Shear ram must be able to shear and seal any pipe planned to be run through the BOP stack.

Manufacturer’s certification for compliance with NACE Standard MR0175 must be available and reviewed for all well control equipment.

For wells where H2S content is > 5%, all BOP rams must be fitted with 35% H2S elastomers.

For wells where H2S content is < 5%, all BOP rams must be fitted with 5%

H2S elastomers.

The BOP elastomeric components that may be exposed to well fluids must be verified by the BOP manufacturer as appropriate for the drilling fluids to be used and for the anticipated temperature to which they are exposed.

All stacks will incorporate at least one choke line and one kill line which enters the stack above the lower most set of rams.

Kill and choke lines, installed below the lower most set of rams, will normally be used for pressure testing or monitoring the well only.

Dual rams must be installed when running dual completion.

The lower most ram must be preserved as a master valve and should not be used as a stripping ram.

Dual full opening valves must be provided on each choke/kill line for all stacks. One valve on the choke line must be remotely activated.

Ram type preventers will have ram locking devices (Mechanical) installed.

The kill line must have double isolation from the standpipe manifold.

The kill line must have an operated kill valve or an NRV as a means of preventing flow of wellbore fluids into the wellhead area should the kill line fail.

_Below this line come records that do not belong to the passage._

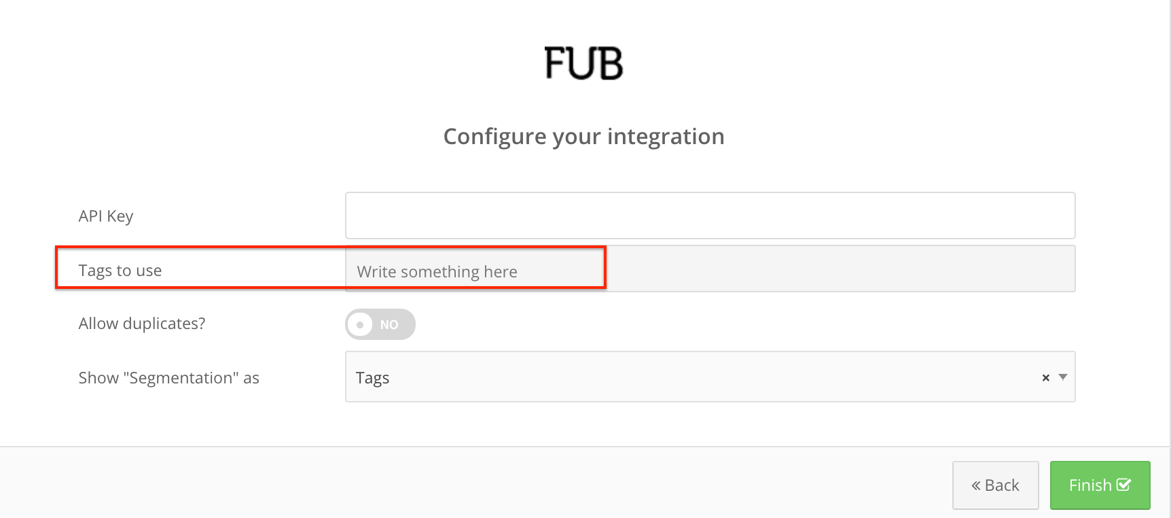Click the Show "Segmentation" as label
Screen dimensions: 1171x518
(x=169, y=378)

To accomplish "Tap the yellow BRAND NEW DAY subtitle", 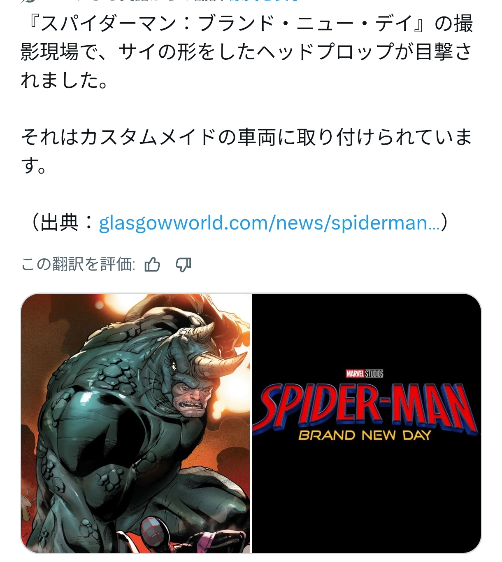I will click(x=365, y=435).
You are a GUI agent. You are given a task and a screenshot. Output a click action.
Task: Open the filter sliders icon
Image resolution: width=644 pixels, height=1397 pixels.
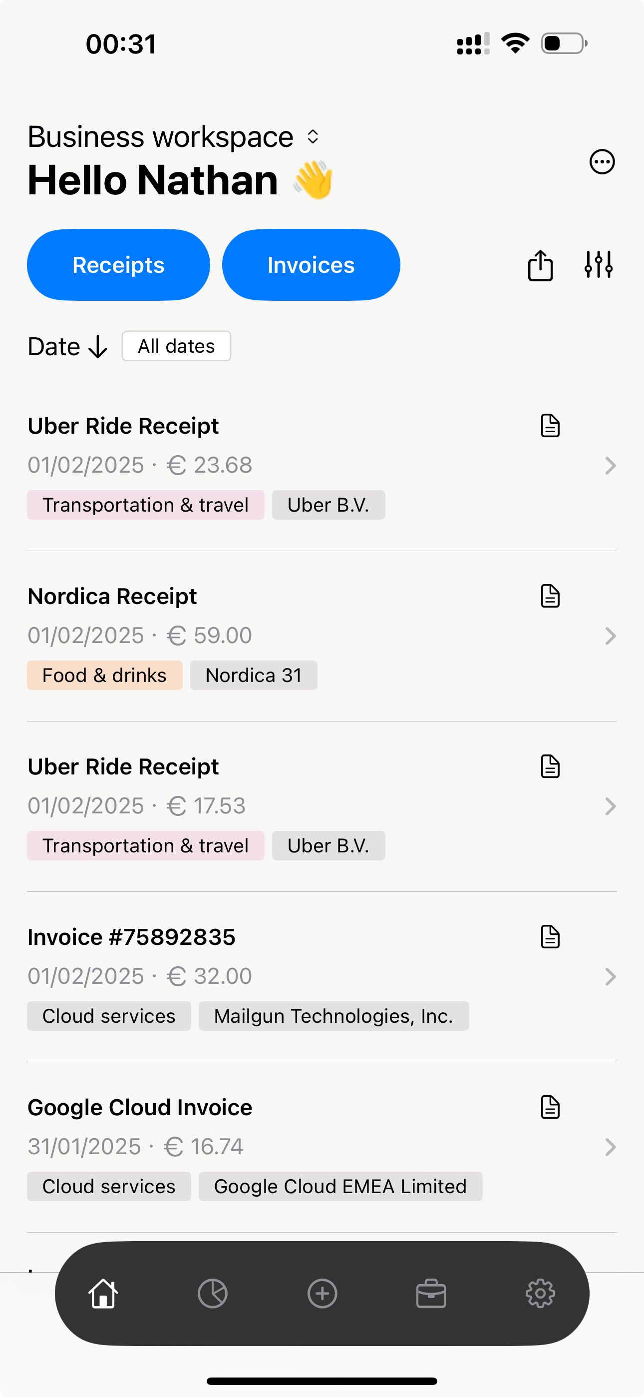pos(598,265)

Refer to Chapter-3, Section-7 for BOP stack testing procedure.

4. Pressure Rating

The working pressure rating of any BOP component must exceed the anticipated surface pressure to which it may be subjected (safety factor employed as per API standards).

5. H

2

S Environment

When operating in an H2S environment, the equipment must be constructed of materials with metallurgical properties that resist or prevent sulfide stress cracking (also known as hydrogen embrittelment, stress corrosion cracking, or H2S embrittelment). All BOP system components, wellhead, pressure control equipment, and related equipment exposed to H2S bearing fluids must conform to NACE Standard MR.01-75- latest edition.

Blowout preventer systems on ADCO’s rigs are rated to 5% or 35% H2S as follows:

Table 1- 4: BOP’s H2S rating on ADCO’s rigs

Rig H2S Rating (%)

NDC-1, NDC-2, NDC-8 and NDC- 10 5

NDC- 9, NDC- 16, NDC- 17, NDC- 21, NDC- 22, NDC- 11, NDC-24, NDC- 25, NDC-31, NDC-32, NDC-33 and NDC- 34

35

6. Tapered Drill Pipe Operations

Prior to commencing tapered drill pipe operations, the BOP stack must be equipped with conventional and/or variable bore pipe rams installed in one or more ram cavity to provide a sealing around the larger size drill pipe and smaller size of drill pipe.

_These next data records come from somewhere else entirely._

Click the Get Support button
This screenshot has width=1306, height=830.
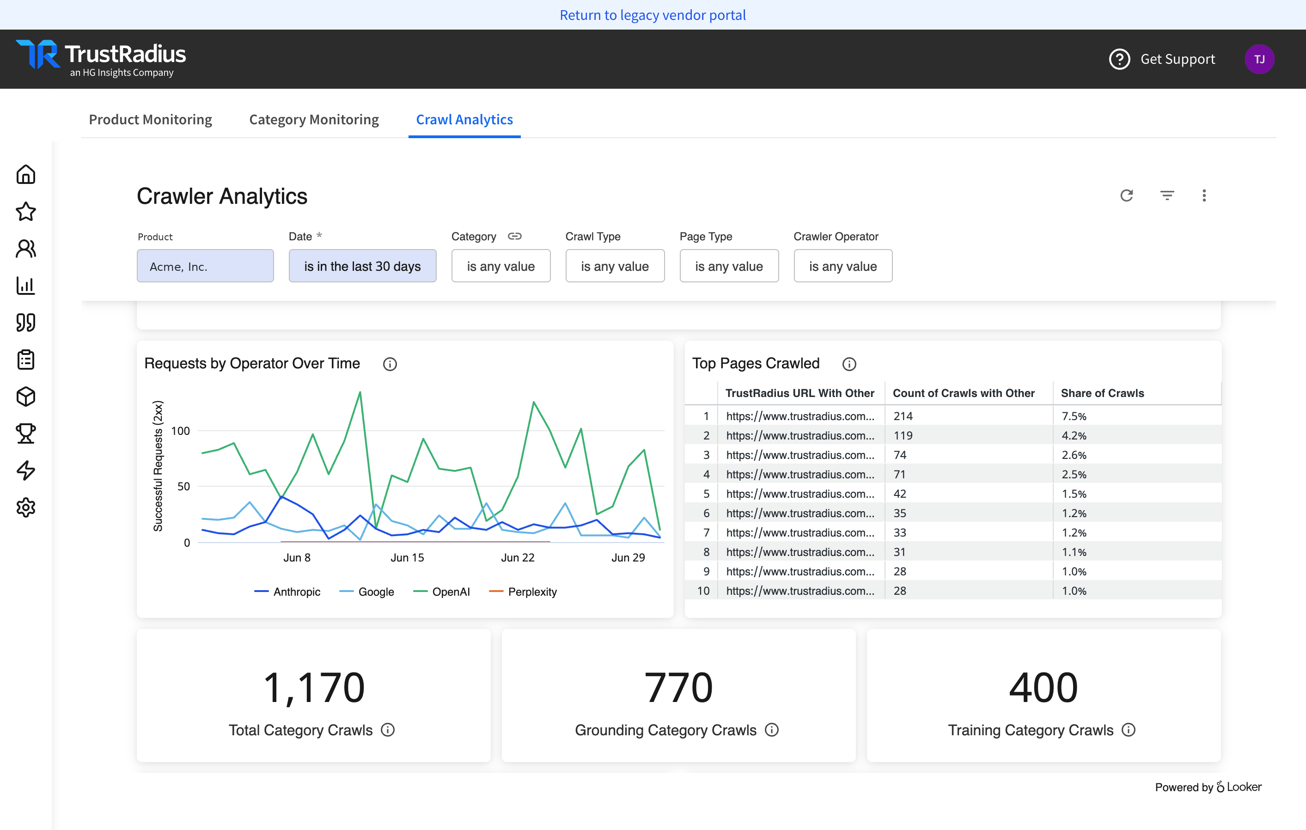point(1162,59)
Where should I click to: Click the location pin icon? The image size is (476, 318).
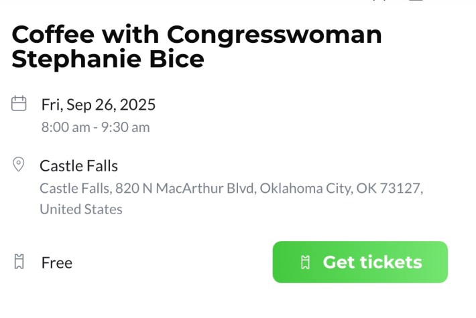tap(19, 164)
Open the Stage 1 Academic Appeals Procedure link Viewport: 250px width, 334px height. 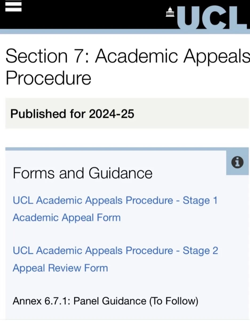(x=115, y=200)
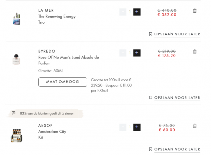
Task: Click the Maat omhoog button
Action: coord(63,82)
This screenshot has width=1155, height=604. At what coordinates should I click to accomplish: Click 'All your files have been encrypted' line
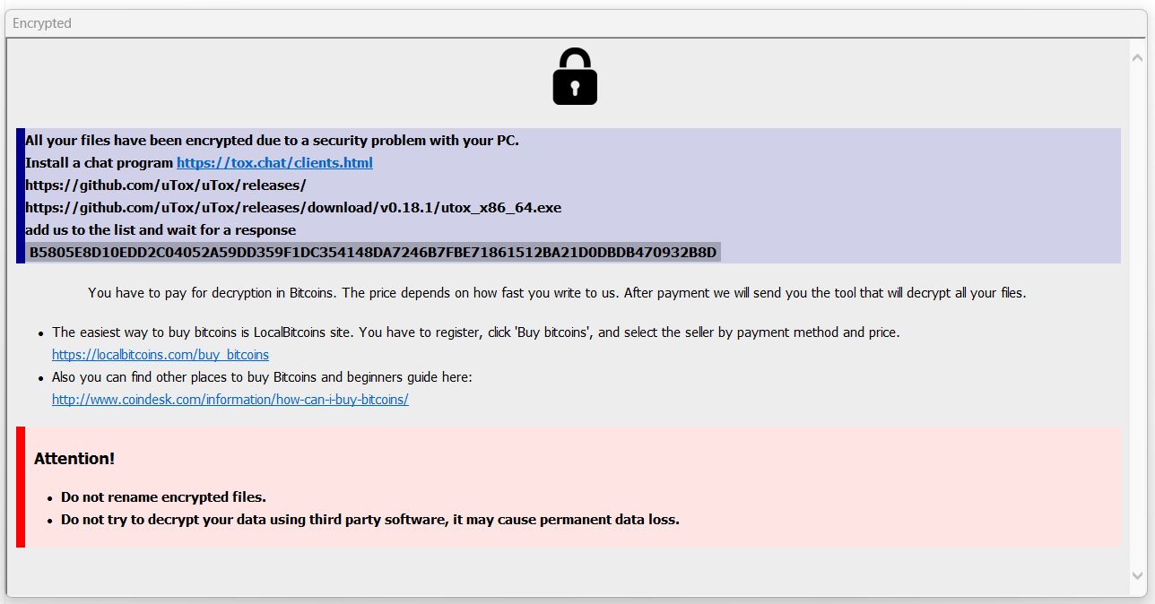click(272, 141)
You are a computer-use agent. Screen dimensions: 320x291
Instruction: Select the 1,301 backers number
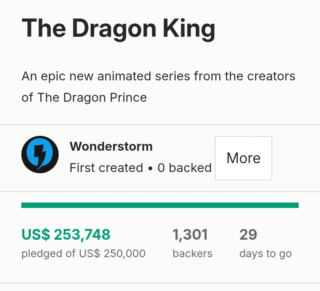point(190,235)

7. Modifications, Changes and Repairs

All modifications, design changes or weld repairs to well control equipment must comply with and be certified by the manufacturers.

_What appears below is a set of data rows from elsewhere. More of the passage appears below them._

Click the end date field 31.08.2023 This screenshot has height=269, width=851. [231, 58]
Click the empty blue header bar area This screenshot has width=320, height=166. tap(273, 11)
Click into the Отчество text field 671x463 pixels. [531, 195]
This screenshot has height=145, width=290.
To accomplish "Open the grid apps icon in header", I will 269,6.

Original equipment manufacturers spare parts must be used at all times.

Well control equipment that has been subject to any design change, modification or body repair is to be tested to its full test pressure and, if applicable, re-certified before use. Where repairs entail change out of parts only a pressure test to the full working pressure only is required.

8. Well Control Training and Drills

Each driller, Rig Manager, Drilling Supervisor, Mud Engineer, Drilling Engineer, Senior Operations Engineer and Drilling Team Leader must have a valid well control certificate for land drilling operations that meets the IWCF standard.

Well control certificate must be current and renewed prior the expiry date.

Well control drills must be conducted for each drilling crew in accordance with the frequency in Chapter-3 “Well Control” of this Volume.